C’est à l’évidence maîtriser son égo-isme . Sortir de soi, par la maîtrise, et apprendre le don par l’éducation. Jeûner impose de redécouvrir le vivant et de se réconcilier avec l’environnement. Jeûner avec le corps est un appel à mieux voir avec le cœur : le Coran rappelle que ce sont les cœurs qui deviennent aveugles, non les yeux. Un cœur aveugle ne voit que soi et ses illusions et ne sait plus contempler la Nature, les espèces vivantes et ses semblables. Pas de foi, pas de jeûne, sans solidarité. Sortir de soi et devenir une présence du corps, un don du cœur, un cadeau de l’être. Le naturel de l’être humain est de s’occuper de soi et de consommer ; l’aspiration spirituelle du jeûneur est de devenir attentif à autrui et de constamment donner. Deuxième adversité.

Entre la prison du moi et la solidarité avec autrui, il s’agit, dans le dialogue avec le Divin, de trouver un équilibre. Le plus grand défi de l’humain consiste à être et à demeurer dans l’harmonie de cette voie médiane dont parle le Coran : s’affirmer comme une communauté spirituelle du juste milieu. Il s’agit de nourrir des espérances spirituelles qui ne fassent pas fi des conditions naturelles : jeûner la journée impose de se rappeler du droit de chacun de rompre ledit jeûne pendant la nuit, et tout au long de sa vie. Il ne peut s’agir de se libérer de soi si la dignité de l’être n’est pas même respectée. Ainsi la misère, l’injustice, l’oppression, la torture qui, par essence, empêchent l’expérience du jeûne noble et libre, sont des scandales de la conscience qu’il importe de combattre et de ne jamais accepter. La quête du divin rend impératif de ne jamais accepter la moindre compromission quant aux droits élémentaires de l’humain. Troisième adversité.

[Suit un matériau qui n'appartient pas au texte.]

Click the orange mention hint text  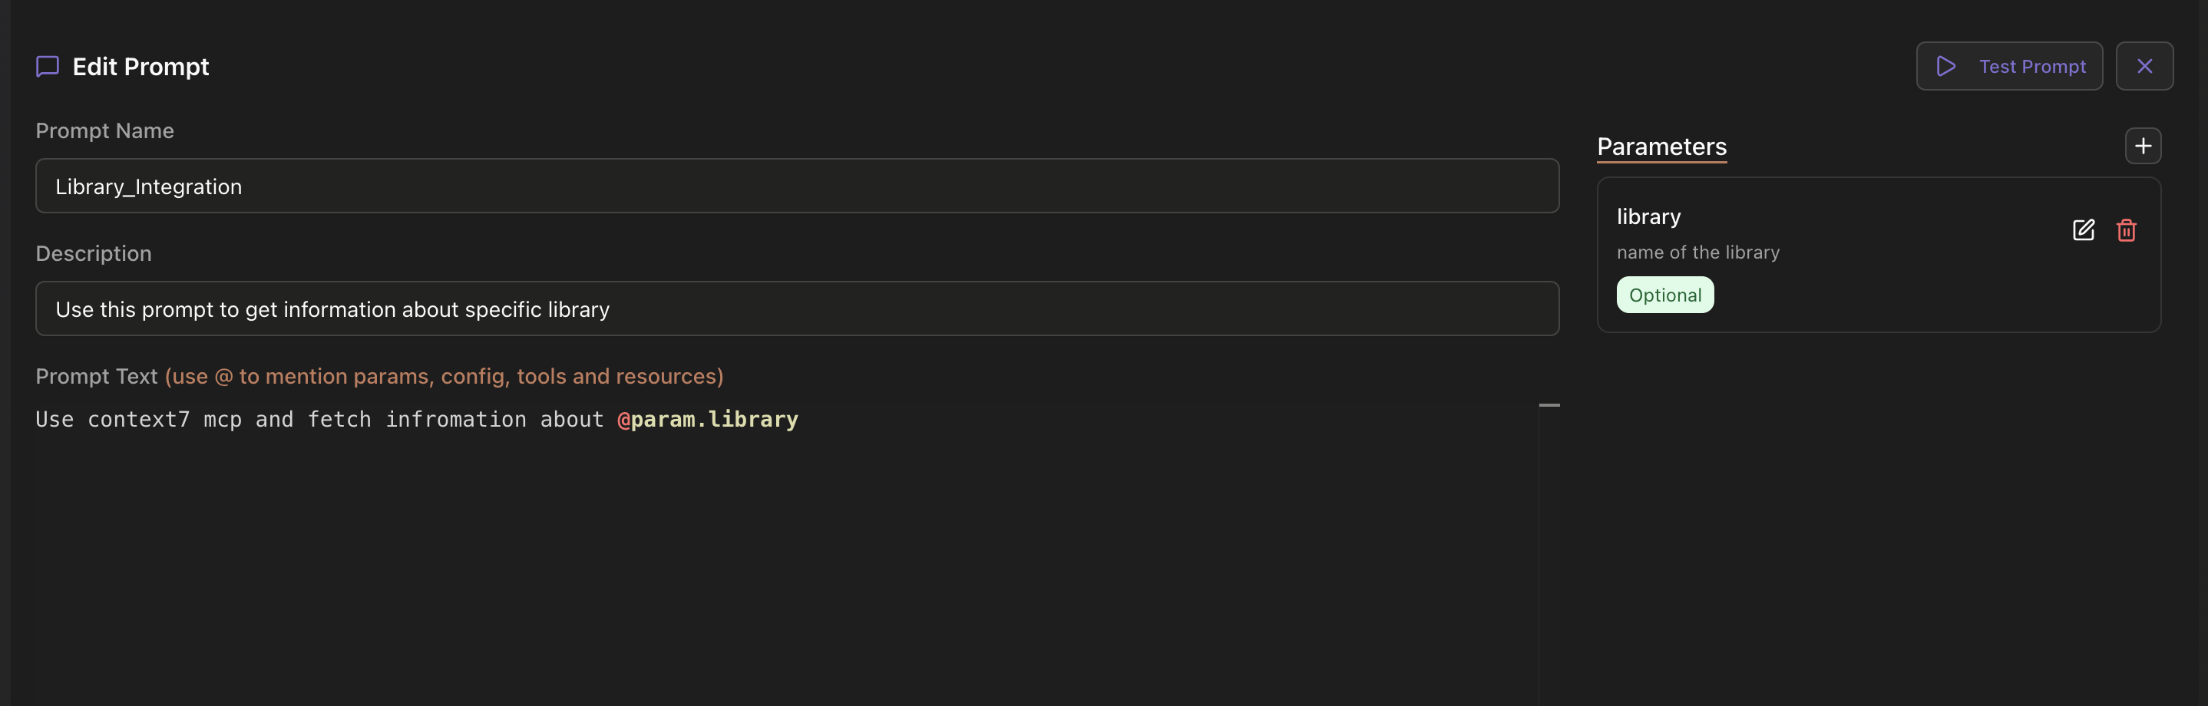coord(445,376)
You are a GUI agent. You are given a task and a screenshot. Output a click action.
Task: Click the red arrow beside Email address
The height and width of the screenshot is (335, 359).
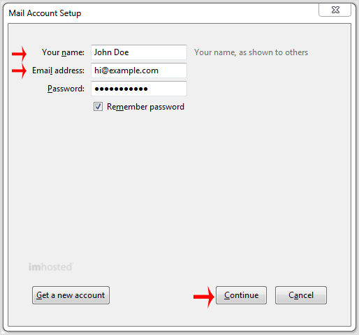coord(20,70)
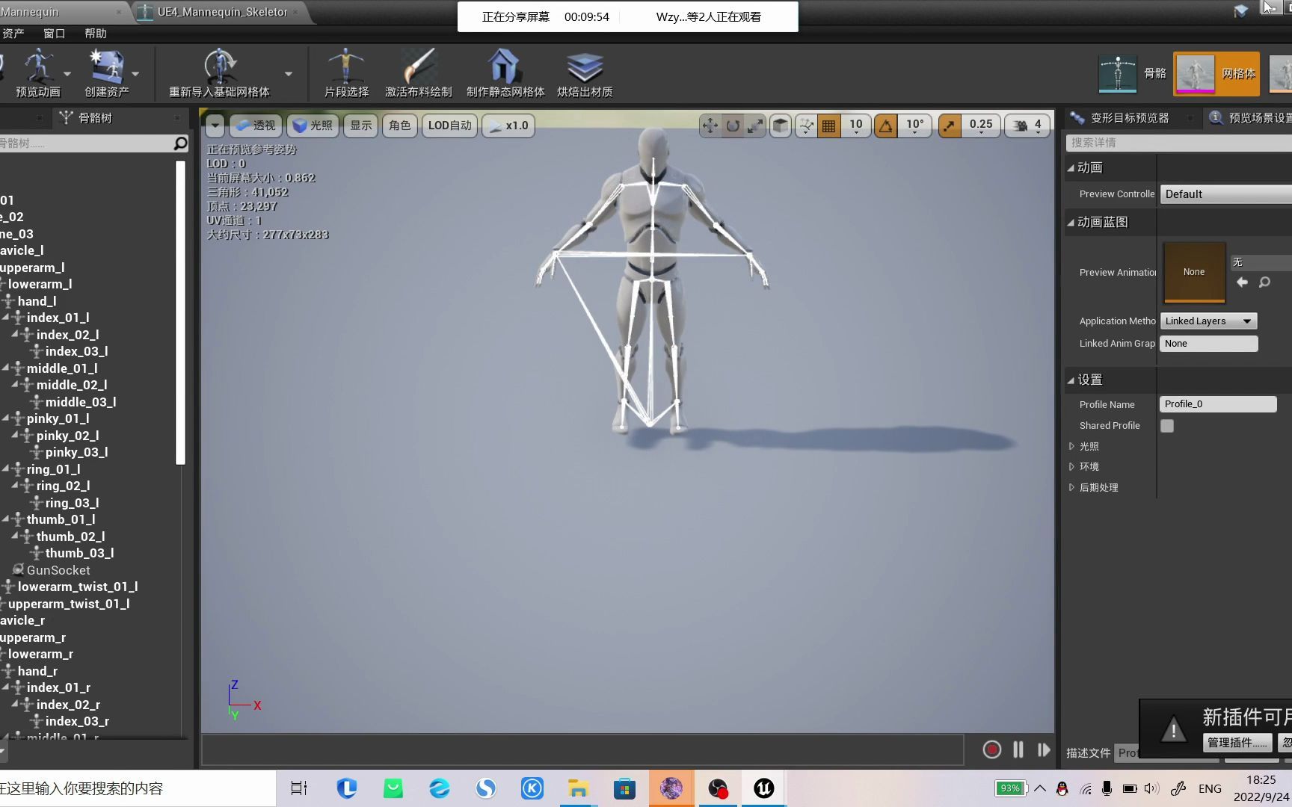Toggle the Shared Profile checkbox

click(1167, 425)
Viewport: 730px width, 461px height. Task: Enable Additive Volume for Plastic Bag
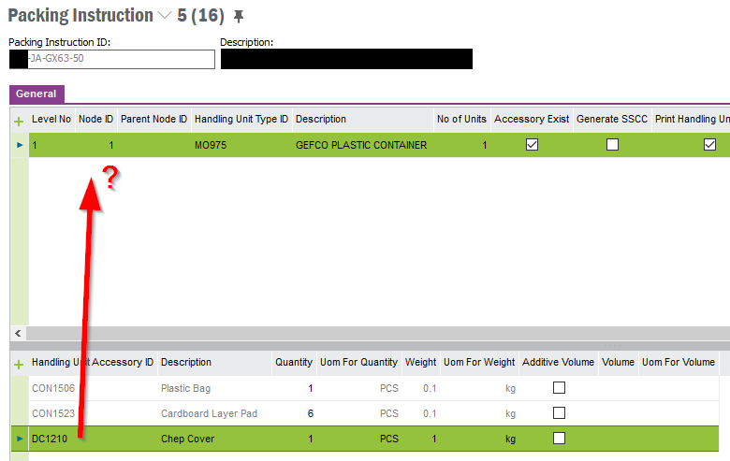pos(559,387)
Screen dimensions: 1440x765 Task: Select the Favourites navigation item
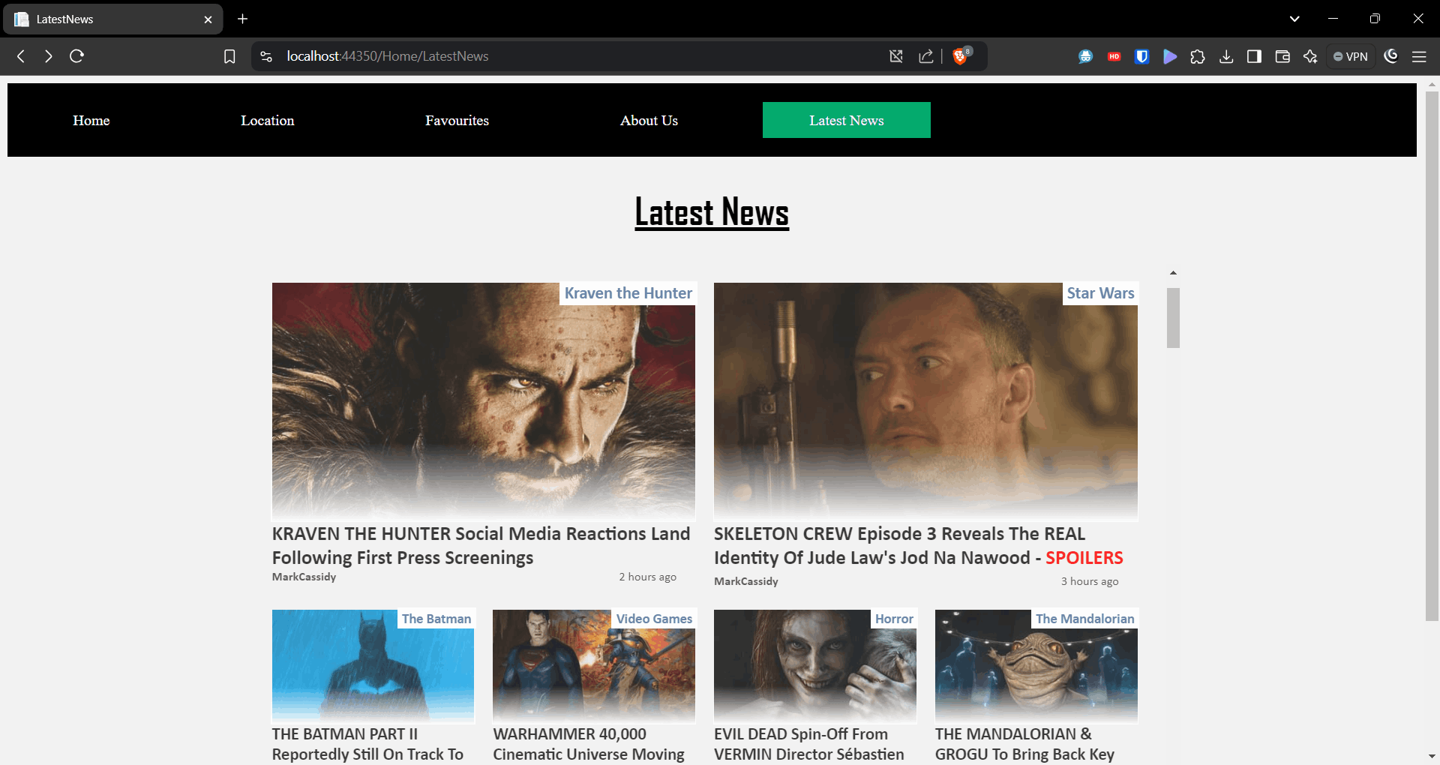(457, 120)
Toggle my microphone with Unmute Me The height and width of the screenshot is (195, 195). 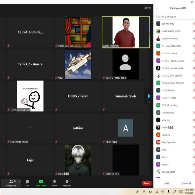pyautogui.click(x=186, y=183)
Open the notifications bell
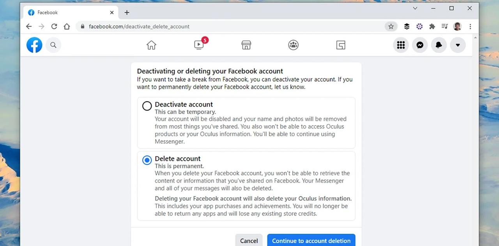Screen dimensions: 499x246 (x=439, y=45)
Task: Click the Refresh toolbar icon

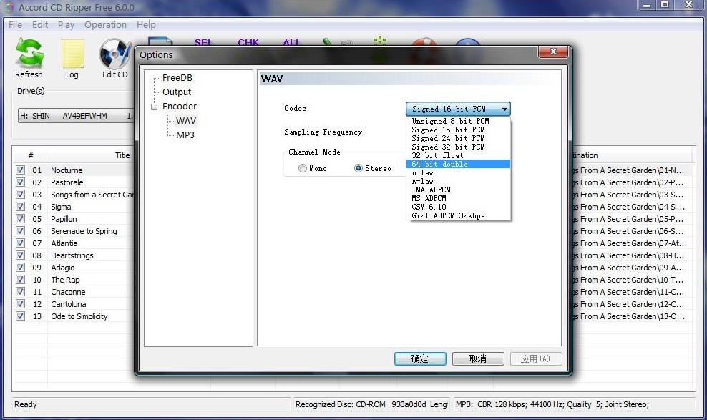Action: click(x=29, y=56)
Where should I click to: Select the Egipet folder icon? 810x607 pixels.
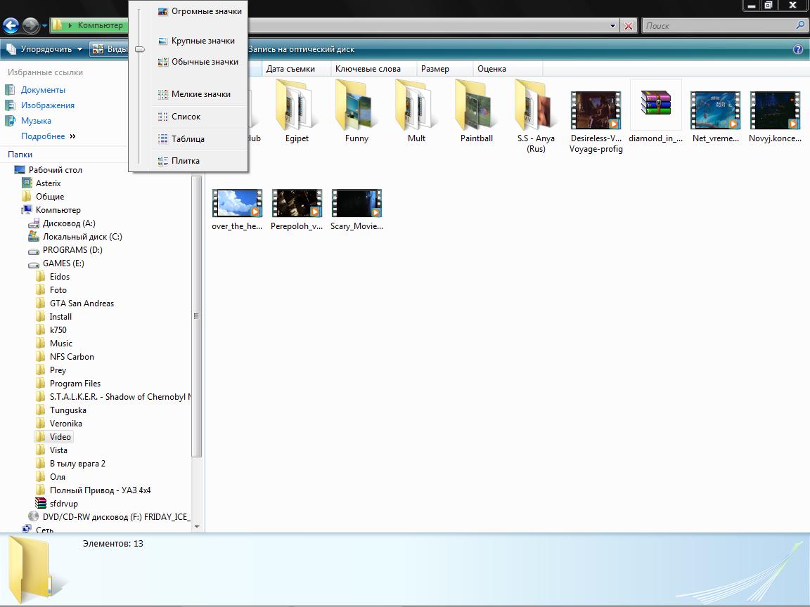click(x=297, y=105)
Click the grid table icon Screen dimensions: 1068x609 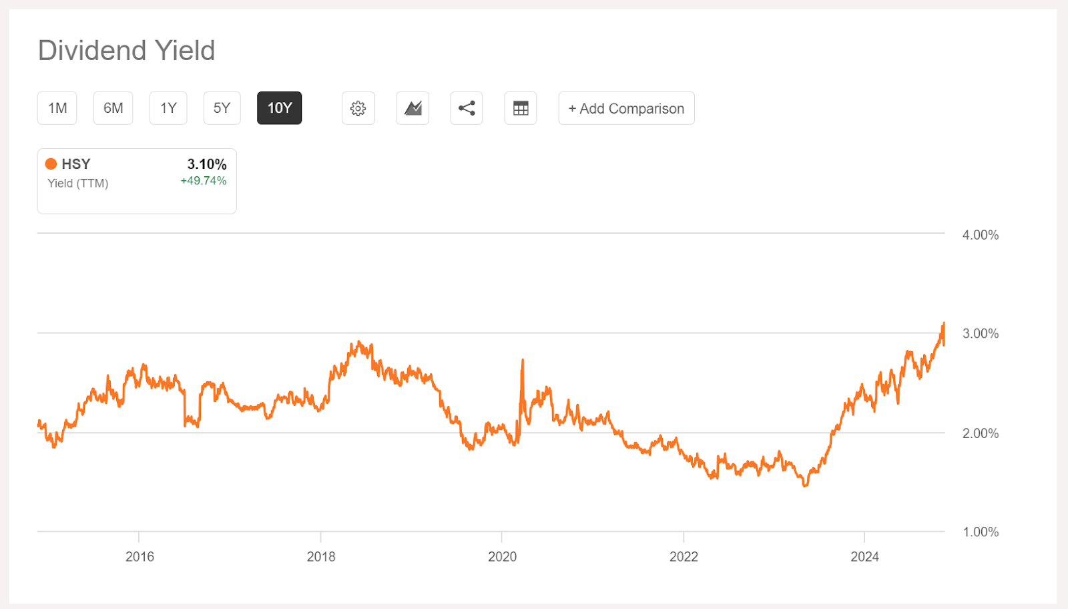coord(520,108)
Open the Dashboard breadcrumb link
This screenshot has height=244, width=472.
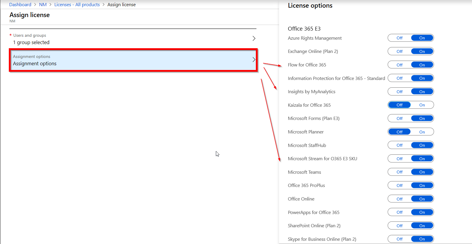(x=20, y=5)
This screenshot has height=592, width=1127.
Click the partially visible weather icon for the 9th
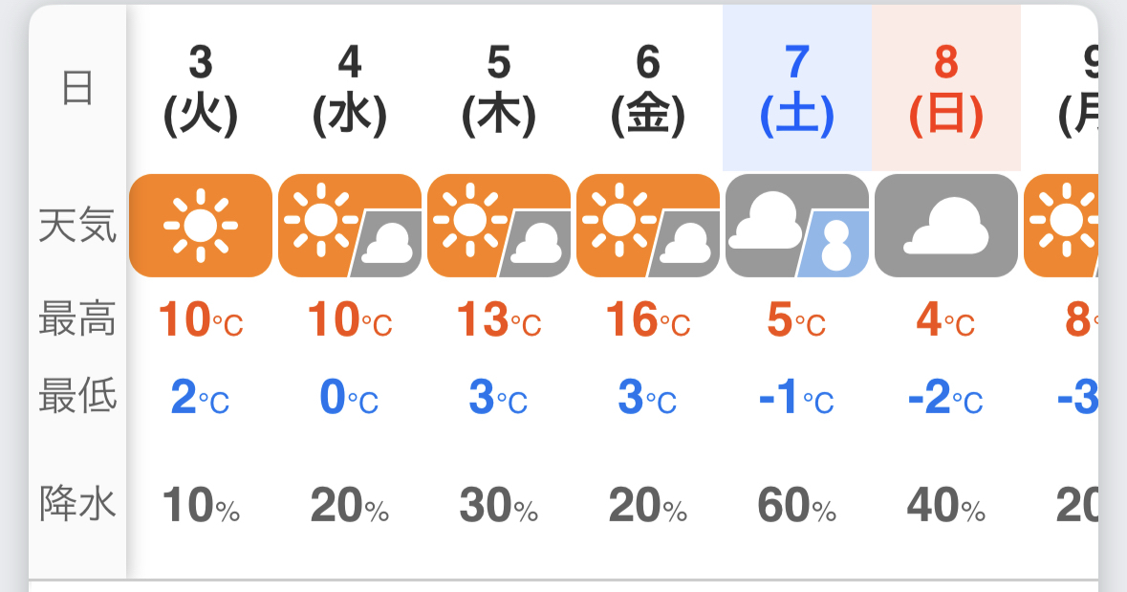click(1061, 226)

Ainsi l’expérience du jeûne est à la fois fondamentalement individuelle et impérativement collective. A chacun, dans l’intimité et dans la vie sociale, il est demandé d’apprendre à sortir de soi, à être doux, bon, généreux et plein de compassion, comme le disait le Messager (PBSL) : « Dieu est doux (Rafîq) et Il aime la douceur (ar-rifq) en toute chose. Il donne pour la douceur ce qu’Il ne donne pas pour la violence». Par la maîtrise de soi, de son corps, de ses pulsions, de sa langue, le jeûne enseigne la solidarité, la générosité, le respect au nom de la commune dignité humaine. C’est au nom de cette même dignité, que l’expérience du jeûne appelle les consciences à respecter les droits élémentaires des femmes et des hommes, à être courageux et à toujours oser la parole de vérité devant les tortionnaires, les exploiteurs, les racistes, et les intolérants.

Jeûner, c’est être debout, avec détermination, face à tous ceux qui exploitent les pauvres, oppriment les peuples, répandent les racismes (tous les types de racismes sans exception), nient la liberté de conscience et de culte, réduisent la liberté d’expression, etc. Jeûner, au nom des droits élémentaires de chacun, c’est donc aussi résister à la folie des êtres au nom de la dignité des humains. Il est bien question de sortir de soi pour faire respecter la dignité de chacun, les droits de tous et de la collectivité. Jeûner est autant une introspection qu’une revendication et un message à l’humanité : résister à soi et à ses illusions est la condition et l’exigence d’être les agents d’une paix humaine fondée sur l’égalité et la liberté, le respect et la justice. Ultime adversité. Elle enseigne les secrets de la réconciliation au-delà de nos faiblesses et de nos contradictions humaines : pas de liberté sans discipline, pas de paix apaisée sans luttes ni résistances. Jeûner révèle l’étrange destinée humaine : la sérénité des consciences autonomes ne s’acquiert que par une lutte déterminée contre la dictature des illusions, des besoins ou des despotes. Le mois du Ramadan se termine et nous enseigne que notre humanité exige une conscience éveillée et un engagement permanent, pour soi et pour autrui.

Jusqu’à ce qu’un autre mois du Ramadan ne revienne et nous rappelle, face à toutes les adversités, et avec une profonde sérénité, que « c’est à Lui que nous appartenons et c’est à Lui que nous retournons ».